Data listing:
- Opening Delimiter -

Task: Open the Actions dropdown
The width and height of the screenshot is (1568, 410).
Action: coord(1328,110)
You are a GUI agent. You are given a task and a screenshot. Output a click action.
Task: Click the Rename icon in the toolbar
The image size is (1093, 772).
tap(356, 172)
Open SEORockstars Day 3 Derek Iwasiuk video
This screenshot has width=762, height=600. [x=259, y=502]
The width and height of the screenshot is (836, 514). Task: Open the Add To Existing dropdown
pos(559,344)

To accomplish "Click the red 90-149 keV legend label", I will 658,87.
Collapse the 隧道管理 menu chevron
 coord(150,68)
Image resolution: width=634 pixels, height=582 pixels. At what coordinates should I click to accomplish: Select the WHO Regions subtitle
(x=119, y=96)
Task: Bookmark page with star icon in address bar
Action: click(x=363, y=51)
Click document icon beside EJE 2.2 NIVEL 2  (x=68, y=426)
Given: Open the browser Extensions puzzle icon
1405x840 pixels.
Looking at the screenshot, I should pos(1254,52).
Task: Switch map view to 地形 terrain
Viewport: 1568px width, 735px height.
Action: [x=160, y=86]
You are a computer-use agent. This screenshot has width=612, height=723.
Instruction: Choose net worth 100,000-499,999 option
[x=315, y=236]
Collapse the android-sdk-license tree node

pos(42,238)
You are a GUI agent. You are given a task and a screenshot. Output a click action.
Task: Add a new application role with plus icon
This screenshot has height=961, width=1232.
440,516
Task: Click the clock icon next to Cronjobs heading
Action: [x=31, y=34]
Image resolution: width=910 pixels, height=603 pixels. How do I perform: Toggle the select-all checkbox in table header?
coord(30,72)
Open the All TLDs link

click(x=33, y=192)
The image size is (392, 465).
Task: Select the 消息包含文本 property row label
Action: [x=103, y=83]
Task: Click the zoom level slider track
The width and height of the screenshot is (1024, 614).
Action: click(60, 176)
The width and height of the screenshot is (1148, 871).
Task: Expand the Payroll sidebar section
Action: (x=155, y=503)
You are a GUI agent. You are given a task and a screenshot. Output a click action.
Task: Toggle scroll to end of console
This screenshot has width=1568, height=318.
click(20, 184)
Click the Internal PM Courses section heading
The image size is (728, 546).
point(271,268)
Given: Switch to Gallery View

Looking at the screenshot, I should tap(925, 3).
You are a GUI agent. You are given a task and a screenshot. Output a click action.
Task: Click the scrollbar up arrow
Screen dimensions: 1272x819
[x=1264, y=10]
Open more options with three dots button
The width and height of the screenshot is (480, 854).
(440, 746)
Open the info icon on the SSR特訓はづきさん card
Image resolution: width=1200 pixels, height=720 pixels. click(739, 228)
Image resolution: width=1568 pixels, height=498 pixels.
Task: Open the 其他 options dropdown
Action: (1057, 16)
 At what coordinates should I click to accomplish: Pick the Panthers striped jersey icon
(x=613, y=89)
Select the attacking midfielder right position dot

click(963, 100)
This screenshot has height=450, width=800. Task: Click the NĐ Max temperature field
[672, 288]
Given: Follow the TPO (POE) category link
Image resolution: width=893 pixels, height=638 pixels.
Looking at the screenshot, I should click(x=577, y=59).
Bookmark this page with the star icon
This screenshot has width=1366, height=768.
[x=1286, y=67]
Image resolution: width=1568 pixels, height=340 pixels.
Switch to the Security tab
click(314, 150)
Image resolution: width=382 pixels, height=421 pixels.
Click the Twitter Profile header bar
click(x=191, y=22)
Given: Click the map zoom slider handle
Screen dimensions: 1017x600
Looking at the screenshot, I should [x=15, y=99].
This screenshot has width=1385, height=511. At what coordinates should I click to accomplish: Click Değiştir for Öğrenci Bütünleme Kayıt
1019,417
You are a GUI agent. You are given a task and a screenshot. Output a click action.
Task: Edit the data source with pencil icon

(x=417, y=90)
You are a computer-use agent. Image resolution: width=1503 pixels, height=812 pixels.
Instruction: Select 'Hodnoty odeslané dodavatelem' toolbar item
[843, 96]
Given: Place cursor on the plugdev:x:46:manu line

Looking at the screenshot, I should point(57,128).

- Closing Delimiter -

Exercise description:
When you reach the end of the data, write every line out again verbatim.

Your solution:
Task: Open the Actions dropdown
The width and height of the screenshot is (1568, 410).
Action: coord(1328,110)
You are a GUI agent. You are given a task and a screenshot. Output a click action.
Task: Click the Rename icon in the toolbar
The image size is (1093, 772).
tap(356, 172)
Open SEORockstars Day 3 Derek Iwasiuk video
This screenshot has width=762, height=600. [x=259, y=502]
The width and height of the screenshot is (836, 514). Task: Open the Add To Existing dropdown
pos(559,344)

To accomplish "Click the red 90-149 keV legend label", I will 658,87.
Collapse the 隧道管理 menu chevron
 coord(150,68)
Image resolution: width=634 pixels, height=582 pixels. At what coordinates should I click to accomplish: Select the WHO Regions subtitle
(x=119, y=96)
Task: Bookmark page with star icon in address bar
Action: click(x=363, y=51)
Click document icon beside EJE 2.2 NIVEL 2  (x=68, y=426)
Given: Open the browser Extensions puzzle icon
1405x840 pixels.
Looking at the screenshot, I should pos(1254,52).
Task: Switch map view to 地形 terrain
Viewport: 1568px width, 735px height.
Action: [x=160, y=86]
You are a computer-use agent. This screenshot has width=612, height=723.
Instruction: Choose net worth 100,000-499,999 option
[x=315, y=236]
Collapse the android-sdk-license tree node

pos(42,238)
You are a GUI agent. You are given a task and a screenshot. Output a click action.
Task: Add a new application role with plus icon
This screenshot has height=961, width=1232.
440,516
Task: Click the clock icon next to Cronjobs heading
Action: [x=31, y=34]
Image resolution: width=910 pixels, height=603 pixels. How do I perform: Toggle the select-all checkbox in table header?
coord(30,72)
Open the All TLDs link

click(x=33, y=192)
The image size is (392, 465).
Task: Select the 消息包含文本 property row label
Action: [x=103, y=83]
Task: Click the zoom level slider track
The width and height of the screenshot is (1024, 614).
Action: click(60, 176)
The width and height of the screenshot is (1148, 871).
Task: Expand the Payroll sidebar section
Action: (x=155, y=503)
You are a GUI agent. You are given a task and a screenshot. Output a click action.
Task: Toggle scroll to end of console
This screenshot has width=1568, height=318.
click(20, 184)
Click the Internal PM Courses section heading
The image size is (728, 546).
point(271,268)
Given: Switch to Gallery View

Looking at the screenshot, I should tap(925, 3).
You are a GUI agent. You are given a task and a screenshot. Output a click action.
Task: Click the scrollbar up arrow
Screen dimensions: 1272x819
[x=1264, y=10]
Open more options with three dots button
The width and height of the screenshot is (480, 854).
(440, 746)
Open the info icon on the SSR特訓はづきさん card
Image resolution: width=1200 pixels, height=720 pixels. click(739, 228)
Image resolution: width=1568 pixels, height=498 pixels.
Task: Open the 其他 options dropdown
Action: (1057, 16)
 At what coordinates should I click to accomplish: Pick the Panthers striped jersey icon
(x=613, y=89)
Select the attacking midfielder right position dot

click(963, 100)
This screenshot has height=450, width=800. Task: Click the NĐ Max temperature field
[672, 288]
Given: Follow the TPO (POE) category link
Image resolution: width=893 pixels, height=638 pixels.
Looking at the screenshot, I should click(x=577, y=59).
Bookmark this page with the star icon
This screenshot has width=1366, height=768.
[x=1286, y=67]
Image resolution: width=1568 pixels, height=340 pixels.
Switch to the Security tab
click(314, 150)
Image resolution: width=382 pixels, height=421 pixels.
Click the Twitter Profile header bar
click(x=191, y=22)
Given: Click the map zoom slider handle
Screen dimensions: 1017x600
Looking at the screenshot, I should [x=15, y=99].
This screenshot has width=1385, height=511. At what coordinates should I click to accomplish: Click Değiştir for Öğrenci Bütünleme Kayıt
1019,417
You are a GUI agent. You are given a task and a screenshot. Output a click action.
Task: Edit the data source with pencil icon

(x=417, y=90)
You are a computer-use agent. Image resolution: width=1503 pixels, height=812 pixels.
Instruction: Select 'Hodnoty odeslané dodavatelem' toolbar item
[843, 96]
Given: Place cursor on the plugdev:x:46:manu line

Looking at the screenshot, I should point(57,128).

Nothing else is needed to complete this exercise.